WHAT TO PRODUCE
Edit the material below so that every "dropdown" becomes "drop-down menu", with all other text left the same.

Interface element records
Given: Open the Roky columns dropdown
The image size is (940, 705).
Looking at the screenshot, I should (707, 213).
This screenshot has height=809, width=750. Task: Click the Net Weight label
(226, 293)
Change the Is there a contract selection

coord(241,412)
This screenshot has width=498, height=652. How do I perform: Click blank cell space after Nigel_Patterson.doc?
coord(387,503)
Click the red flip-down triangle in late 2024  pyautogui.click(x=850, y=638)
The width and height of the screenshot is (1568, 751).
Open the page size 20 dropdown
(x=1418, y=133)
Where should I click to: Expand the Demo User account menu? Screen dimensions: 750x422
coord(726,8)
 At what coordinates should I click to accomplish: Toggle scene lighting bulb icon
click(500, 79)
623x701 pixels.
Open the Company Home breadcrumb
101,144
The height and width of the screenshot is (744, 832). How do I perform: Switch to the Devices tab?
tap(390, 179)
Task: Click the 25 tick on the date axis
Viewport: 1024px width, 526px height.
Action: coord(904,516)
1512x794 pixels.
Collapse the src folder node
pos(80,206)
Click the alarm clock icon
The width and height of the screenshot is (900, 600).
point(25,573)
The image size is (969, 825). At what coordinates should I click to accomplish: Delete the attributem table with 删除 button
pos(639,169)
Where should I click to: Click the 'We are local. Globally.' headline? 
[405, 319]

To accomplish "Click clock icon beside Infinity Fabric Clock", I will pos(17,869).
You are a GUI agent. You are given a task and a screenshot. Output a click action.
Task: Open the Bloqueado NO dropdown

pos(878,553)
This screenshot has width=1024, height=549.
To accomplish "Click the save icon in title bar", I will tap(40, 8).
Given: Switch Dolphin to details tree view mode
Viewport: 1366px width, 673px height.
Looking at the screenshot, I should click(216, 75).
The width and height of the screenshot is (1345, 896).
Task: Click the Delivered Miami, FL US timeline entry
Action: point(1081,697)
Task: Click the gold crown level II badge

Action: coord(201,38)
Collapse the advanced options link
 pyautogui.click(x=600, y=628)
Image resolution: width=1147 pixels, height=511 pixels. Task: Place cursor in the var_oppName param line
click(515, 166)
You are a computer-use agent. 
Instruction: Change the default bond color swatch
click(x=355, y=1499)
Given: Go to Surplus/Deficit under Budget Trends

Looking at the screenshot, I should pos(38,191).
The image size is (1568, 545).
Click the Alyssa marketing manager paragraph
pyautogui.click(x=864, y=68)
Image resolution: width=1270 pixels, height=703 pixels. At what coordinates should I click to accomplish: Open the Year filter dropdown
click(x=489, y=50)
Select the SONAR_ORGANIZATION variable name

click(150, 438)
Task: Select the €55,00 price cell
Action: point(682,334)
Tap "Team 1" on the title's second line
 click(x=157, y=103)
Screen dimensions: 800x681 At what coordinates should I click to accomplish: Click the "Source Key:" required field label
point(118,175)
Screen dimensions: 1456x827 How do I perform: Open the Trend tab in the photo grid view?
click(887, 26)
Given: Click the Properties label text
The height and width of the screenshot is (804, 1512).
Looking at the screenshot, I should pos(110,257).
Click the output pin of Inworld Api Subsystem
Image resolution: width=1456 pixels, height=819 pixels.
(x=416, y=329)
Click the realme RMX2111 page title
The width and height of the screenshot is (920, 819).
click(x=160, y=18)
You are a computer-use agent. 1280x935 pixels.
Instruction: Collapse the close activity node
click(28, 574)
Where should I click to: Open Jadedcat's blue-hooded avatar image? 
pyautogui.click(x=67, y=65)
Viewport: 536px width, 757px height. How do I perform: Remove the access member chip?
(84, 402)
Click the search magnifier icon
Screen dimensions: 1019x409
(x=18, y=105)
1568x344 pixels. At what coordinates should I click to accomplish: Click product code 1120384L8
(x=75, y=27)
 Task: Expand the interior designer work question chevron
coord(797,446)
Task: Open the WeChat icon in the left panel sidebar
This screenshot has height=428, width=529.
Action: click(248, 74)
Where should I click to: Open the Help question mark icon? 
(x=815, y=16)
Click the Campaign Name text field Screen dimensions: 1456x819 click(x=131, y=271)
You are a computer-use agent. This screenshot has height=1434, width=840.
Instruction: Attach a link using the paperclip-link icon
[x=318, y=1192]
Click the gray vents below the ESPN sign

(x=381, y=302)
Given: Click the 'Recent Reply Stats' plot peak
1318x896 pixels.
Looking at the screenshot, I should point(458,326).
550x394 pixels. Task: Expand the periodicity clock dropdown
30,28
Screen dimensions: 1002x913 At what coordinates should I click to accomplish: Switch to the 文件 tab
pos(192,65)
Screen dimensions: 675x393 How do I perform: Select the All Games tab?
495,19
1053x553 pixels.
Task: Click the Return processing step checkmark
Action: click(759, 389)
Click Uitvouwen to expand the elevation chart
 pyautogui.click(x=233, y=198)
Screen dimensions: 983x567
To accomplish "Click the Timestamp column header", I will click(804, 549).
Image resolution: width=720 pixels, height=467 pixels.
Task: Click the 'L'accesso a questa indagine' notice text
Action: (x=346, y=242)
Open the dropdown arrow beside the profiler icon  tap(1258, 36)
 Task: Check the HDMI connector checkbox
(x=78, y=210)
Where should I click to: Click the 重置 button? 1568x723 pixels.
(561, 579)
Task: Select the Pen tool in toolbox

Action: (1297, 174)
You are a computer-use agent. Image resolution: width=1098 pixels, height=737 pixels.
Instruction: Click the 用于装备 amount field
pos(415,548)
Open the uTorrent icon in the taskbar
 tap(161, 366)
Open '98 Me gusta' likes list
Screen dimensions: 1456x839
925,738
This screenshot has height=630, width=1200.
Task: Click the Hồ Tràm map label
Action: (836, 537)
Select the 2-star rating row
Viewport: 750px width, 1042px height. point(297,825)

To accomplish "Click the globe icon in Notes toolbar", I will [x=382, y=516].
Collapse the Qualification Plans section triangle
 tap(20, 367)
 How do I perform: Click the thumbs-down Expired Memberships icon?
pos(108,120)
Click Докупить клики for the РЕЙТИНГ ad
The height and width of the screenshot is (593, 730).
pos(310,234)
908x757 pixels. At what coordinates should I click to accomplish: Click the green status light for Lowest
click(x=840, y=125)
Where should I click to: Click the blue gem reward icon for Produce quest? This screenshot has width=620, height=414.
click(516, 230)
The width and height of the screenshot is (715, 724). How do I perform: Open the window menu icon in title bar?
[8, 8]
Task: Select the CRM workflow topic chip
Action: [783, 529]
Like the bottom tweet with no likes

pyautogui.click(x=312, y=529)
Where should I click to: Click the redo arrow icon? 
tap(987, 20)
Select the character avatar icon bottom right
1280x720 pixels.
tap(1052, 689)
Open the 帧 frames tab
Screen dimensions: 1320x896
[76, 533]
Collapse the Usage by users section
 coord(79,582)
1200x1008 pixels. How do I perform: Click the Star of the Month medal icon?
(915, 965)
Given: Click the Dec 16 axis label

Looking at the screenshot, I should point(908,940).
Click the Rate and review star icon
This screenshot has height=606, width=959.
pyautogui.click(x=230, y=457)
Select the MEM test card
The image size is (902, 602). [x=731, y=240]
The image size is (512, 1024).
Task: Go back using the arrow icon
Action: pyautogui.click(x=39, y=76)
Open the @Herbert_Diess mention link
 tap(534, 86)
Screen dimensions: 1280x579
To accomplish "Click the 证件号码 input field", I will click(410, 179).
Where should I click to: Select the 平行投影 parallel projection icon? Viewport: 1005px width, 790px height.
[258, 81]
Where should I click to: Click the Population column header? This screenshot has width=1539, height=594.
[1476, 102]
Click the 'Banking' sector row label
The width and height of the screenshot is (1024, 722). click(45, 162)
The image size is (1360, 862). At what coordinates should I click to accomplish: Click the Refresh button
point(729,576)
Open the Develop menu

FULL OUTPUT
Given: Open the Roky columns drop-down menu
The image size is (940, 705).
Looking at the screenshot, I should (707, 213).
This screenshot has height=809, width=750. Task: Click the Net Weight label
(226, 293)
Change the Is there a contract selection

coord(241,412)
This screenshot has width=498, height=652. How do I perform: Click blank cell space after Nigel_Patterson.doc?
coord(387,503)
Click the red flip-down triangle in late 2024  pyautogui.click(x=850, y=638)
The width and height of the screenshot is (1568, 751).
Open the page size 20 drop-down menu
(x=1418, y=133)
Where should I click to: Expand the Demo User account menu? Screen dimensions: 750x422
coord(726,8)
 At what coordinates should I click to accomplish: Toggle scene lighting bulb icon
click(500, 79)
623x701 pixels.
Open the Company Home breadcrumb
101,144
The height and width of the screenshot is (744, 832). How do I perform: Switch to the Devices tab?
tap(390, 179)
Task: Click the 25 tick on the date axis
Viewport: 1024px width, 526px height.
Action: coord(904,516)
1512x794 pixels.
Collapse the src folder node
pos(80,206)
Click the alarm clock icon
The width and height of the screenshot is (900, 600).
point(25,573)
The image size is (969, 825). At what coordinates should I click to accomplish: Delete the attributem table with 删除 button
pos(639,169)
Where should I click to: Click the 'We are local. Globally.' headline? 
[405, 319]

To accomplish "Click clock icon beside Infinity Fabric Clock", I will pos(17,869).
You are a GUI agent. You are given a task and a screenshot. Output a click action.
Task: Open the Bloqueado NO drop-down menu

pos(878,553)
This screenshot has width=1024, height=549.
To accomplish "Click the save icon in title bar", I will tap(40, 8).
Given: Switch Dolphin to details tree view mode
Viewport: 1366px width, 673px height.
Looking at the screenshot, I should click(216, 75).
The width and height of the screenshot is (1345, 896).
Task: Click the Delivered Miami, FL US timeline entry
Action: point(1081,697)
Task: Click the gold crown level II badge

Action: coord(201,38)
Collapse the advanced options link
 pyautogui.click(x=600, y=628)
Image resolution: width=1147 pixels, height=511 pixels. Task: Place cursor in the var_oppName param line
click(515, 166)
You are a computer-use agent. 
Instruction: Change the default bond color swatch
click(x=355, y=1499)
Given: Go to Surplus/Deficit under Budget Trends

Looking at the screenshot, I should pos(38,191).
The image size is (1568, 545).
Click the Alyssa marketing manager paragraph
pyautogui.click(x=864, y=68)
Image resolution: width=1270 pixels, height=703 pixels. At what coordinates should I click to accomplish: Open the Year filter drop-down menu
click(x=489, y=50)
Select the SONAR_ORGANIZATION variable name

click(150, 438)
Task: Select the €55,00 price cell
Action: point(682,334)
Tap "Team 1" on the title's second line
 click(x=157, y=103)
Screen dimensions: 800x681 At what coordinates should I click to accomplish: Click the "Source Key:" required field label
point(118,175)
Screen dimensions: 1456x827 How do I perform: Open the Trend tab in the photo grid view?
click(887, 26)
Given: Click the Properties label text
The height and width of the screenshot is (804, 1512).
Looking at the screenshot, I should pos(110,257).
Click the output pin of Inworld Api Subsystem
Image resolution: width=1456 pixels, height=819 pixels.
(x=416, y=329)
Click the realme RMX2111 page title
The width and height of the screenshot is (920, 819).
click(x=160, y=18)
You are a computer-use agent. 1280x935 pixels.
Instruction: Collapse the close activity node
click(28, 574)
Where should I click to: Open Jadedcat's blue-hooded avatar image? 
pyautogui.click(x=67, y=65)
Viewport: 536px width, 757px height. How do I perform: Remove the access member chip?
(84, 402)
Click the search magnifier icon
Screen dimensions: 1019x409
(x=18, y=105)
1568x344 pixels. At what coordinates should I click to accomplish: Click product code 1120384L8
(x=75, y=27)
 Task: Expand the interior designer work question chevron
coord(797,446)
Task: Open the WeChat icon in the left panel sidebar
This screenshot has height=428, width=529.
Action: click(248, 74)
Where should I click to: Open the Help question mark icon? 
(x=815, y=16)
Click the Campaign Name text field Screen dimensions: 1456x819 click(x=131, y=271)
You are a computer-use agent. This screenshot has height=1434, width=840.
Instruction: Attach a link using the paperclip-link icon
[x=318, y=1192]
Click the gray vents below the ESPN sign

(x=381, y=302)
Given: Click the 'Recent Reply Stats' plot peak
1318x896 pixels.
Looking at the screenshot, I should point(458,326).
550x394 pixels. Task: Expand the periodicity clock drop-down menu
30,28
Screen dimensions: 1002x913 At what coordinates should I click to accomplish: Switch to the 文件 tab
pos(192,65)
Screen dimensions: 675x393 How do I perform: Select the All Games tab?
495,19
1053x553 pixels.
Task: Click the Return processing step checkmark
Action: click(759, 389)
Click Uitvouwen to expand the elevation chart
 pyautogui.click(x=233, y=198)
Screen dimensions: 983x567
To accomplish "Click the Timestamp column header", I will click(804, 549).
Image resolution: width=720 pixels, height=467 pixels.
Task: Click the 'L'accesso a questa indagine' notice text
Action: (x=346, y=242)
Open the drop-down menu arrow beside the profiler icon  tap(1258, 36)
 Task: Check the HDMI connector checkbox
(x=78, y=210)
Where should I click to: Click the 重置 button? 1568x723 pixels.
(561, 579)
Task: Select the Pen tool in toolbox

Action: (1297, 174)
You are a computer-use agent. Image resolution: width=1098 pixels, height=737 pixels.
Instruction: Click the 用于装备 amount field
pos(415,548)
Open the uTorrent icon in the taskbar
 tap(161, 366)
Open '98 Me gusta' likes list
Screen dimensions: 1456x839
925,738
This screenshot has height=630, width=1200.
Task: Click the Hồ Tràm map label
Action: (836, 537)
Select the 2-star rating row
Viewport: 750px width, 1042px height. point(297,825)

To accomplish "Click the globe icon in Notes toolbar", I will [x=382, y=516].
Collapse the Qualification Plans section triangle
 tap(20, 367)
 How do I perform: Click the thumbs-down Expired Memberships icon?
pos(108,120)
Click Докупить клики for the РЕЙТИНГ ad
The height and width of the screenshot is (593, 730).
pos(310,234)
908x757 pixels. At what coordinates should I click to accomplish: Click the green status light for Lowest
click(x=840, y=125)
Where should I click to: Click the blue gem reward icon for Produce quest? This screenshot has width=620, height=414.
click(516, 230)
The width and height of the screenshot is (715, 724). How do I perform: Open the window menu icon in title bar?
[8, 8]
Task: Select the CRM workflow topic chip
Action: [783, 529]
Like the bottom tweet with no likes

pyautogui.click(x=312, y=529)
Where should I click to: Click the redo arrow icon? 
tap(987, 20)
Select the character avatar icon bottom right
1280x720 pixels.
tap(1052, 689)
Open the 帧 frames tab
Screen dimensions: 1320x896
[76, 533]
Collapse the Usage by users section
 coord(79,582)
1200x1008 pixels. How do I perform: Click the Star of the Month medal icon?
(915, 965)
Given: Click the Dec 16 axis label

Looking at the screenshot, I should point(908,940).
Click the Rate and review star icon
This screenshot has height=606, width=959.
pyautogui.click(x=230, y=457)
Select the MEM test card
The image size is (902, 602). [x=731, y=240]
The image size is (512, 1024).
Task: Go back using the arrow icon
Action: pyautogui.click(x=39, y=76)
Open the @Herbert_Diess mention link
 tap(534, 86)
Screen dimensions: 1280x579
To accomplish "Click the 证件号码 input field", I will click(410, 179).
Where should I click to: Select the 平行投影 parallel projection icon? Viewport: 1005px width, 790px height.
[258, 81]
Where should I click to: Click the Population column header? This screenshot has width=1539, height=594.
[1476, 102]
Click the 'Banking' sector row label
The width and height of the screenshot is (1024, 722). click(45, 162)
The image size is (1360, 862). At what coordinates should I click to accomplish: Click the Refresh button
point(729,576)
Open the Develop menu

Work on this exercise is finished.